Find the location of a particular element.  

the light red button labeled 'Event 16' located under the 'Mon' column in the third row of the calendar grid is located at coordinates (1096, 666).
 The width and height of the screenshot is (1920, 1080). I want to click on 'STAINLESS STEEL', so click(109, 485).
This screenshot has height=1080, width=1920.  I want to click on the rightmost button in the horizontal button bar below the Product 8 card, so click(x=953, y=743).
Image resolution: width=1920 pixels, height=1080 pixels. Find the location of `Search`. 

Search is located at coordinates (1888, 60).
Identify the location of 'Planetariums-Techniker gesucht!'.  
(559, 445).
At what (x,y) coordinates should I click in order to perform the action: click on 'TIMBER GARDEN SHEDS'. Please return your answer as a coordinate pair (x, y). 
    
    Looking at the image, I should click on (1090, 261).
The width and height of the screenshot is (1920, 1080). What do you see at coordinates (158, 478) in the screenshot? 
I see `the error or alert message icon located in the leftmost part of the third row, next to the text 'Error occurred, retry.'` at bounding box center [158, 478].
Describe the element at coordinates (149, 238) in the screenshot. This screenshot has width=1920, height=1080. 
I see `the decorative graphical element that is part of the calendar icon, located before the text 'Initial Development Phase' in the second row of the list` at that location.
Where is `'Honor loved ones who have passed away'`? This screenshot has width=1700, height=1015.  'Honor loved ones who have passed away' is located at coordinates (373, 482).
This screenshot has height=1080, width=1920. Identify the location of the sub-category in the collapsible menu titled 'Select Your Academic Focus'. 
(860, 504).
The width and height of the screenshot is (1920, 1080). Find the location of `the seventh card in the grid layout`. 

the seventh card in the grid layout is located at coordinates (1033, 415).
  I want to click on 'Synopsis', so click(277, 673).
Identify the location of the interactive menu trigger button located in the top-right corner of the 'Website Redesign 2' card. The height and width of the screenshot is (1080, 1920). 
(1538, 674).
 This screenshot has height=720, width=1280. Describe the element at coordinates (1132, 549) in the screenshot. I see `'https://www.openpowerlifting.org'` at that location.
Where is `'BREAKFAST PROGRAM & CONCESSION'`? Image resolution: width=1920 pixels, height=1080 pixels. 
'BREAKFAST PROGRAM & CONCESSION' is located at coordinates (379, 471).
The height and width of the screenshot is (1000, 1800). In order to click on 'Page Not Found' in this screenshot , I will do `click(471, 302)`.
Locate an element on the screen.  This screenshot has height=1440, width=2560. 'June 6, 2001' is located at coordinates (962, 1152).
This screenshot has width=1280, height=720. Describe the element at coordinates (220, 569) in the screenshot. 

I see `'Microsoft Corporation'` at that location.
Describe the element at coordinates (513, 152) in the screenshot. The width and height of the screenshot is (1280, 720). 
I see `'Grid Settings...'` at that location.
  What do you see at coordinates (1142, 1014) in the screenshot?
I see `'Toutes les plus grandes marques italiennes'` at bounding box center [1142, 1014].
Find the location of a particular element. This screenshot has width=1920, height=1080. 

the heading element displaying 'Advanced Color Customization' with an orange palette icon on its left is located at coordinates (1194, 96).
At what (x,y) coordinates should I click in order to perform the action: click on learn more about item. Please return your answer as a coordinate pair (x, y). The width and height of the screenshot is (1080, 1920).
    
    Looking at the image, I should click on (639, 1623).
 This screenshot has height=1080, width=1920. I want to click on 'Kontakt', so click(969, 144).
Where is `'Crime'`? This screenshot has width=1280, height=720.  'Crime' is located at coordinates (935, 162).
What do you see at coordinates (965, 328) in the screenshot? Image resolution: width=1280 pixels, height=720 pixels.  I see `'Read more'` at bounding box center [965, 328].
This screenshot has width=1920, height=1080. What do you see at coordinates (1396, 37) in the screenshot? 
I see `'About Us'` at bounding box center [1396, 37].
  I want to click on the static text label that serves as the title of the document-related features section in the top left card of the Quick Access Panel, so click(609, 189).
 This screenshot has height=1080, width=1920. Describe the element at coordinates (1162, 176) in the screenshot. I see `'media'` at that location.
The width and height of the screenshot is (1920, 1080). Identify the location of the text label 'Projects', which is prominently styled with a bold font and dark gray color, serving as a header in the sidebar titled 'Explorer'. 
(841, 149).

· · · ·

*Short problem*. Rewrite the records from the line that contains "coordinates (373, 482)." up to and including the line that contains "(860, 504)." as a JSON list of strings, one string per line, with blank lines left out.

*Answer for this exercise*.
[
  "Where is `'Honor loved ones who have passed away'`? This screenshot has width=1700, height=1015.  'Honor loved ones who have passed away' is located at coordinates (373, 482).",
  "This screenshot has height=1080, width=1920. Identify the location of the sub-category in the collapsible menu titled 'Select Your Academic Focus'. ",
  "(860, 504)."
]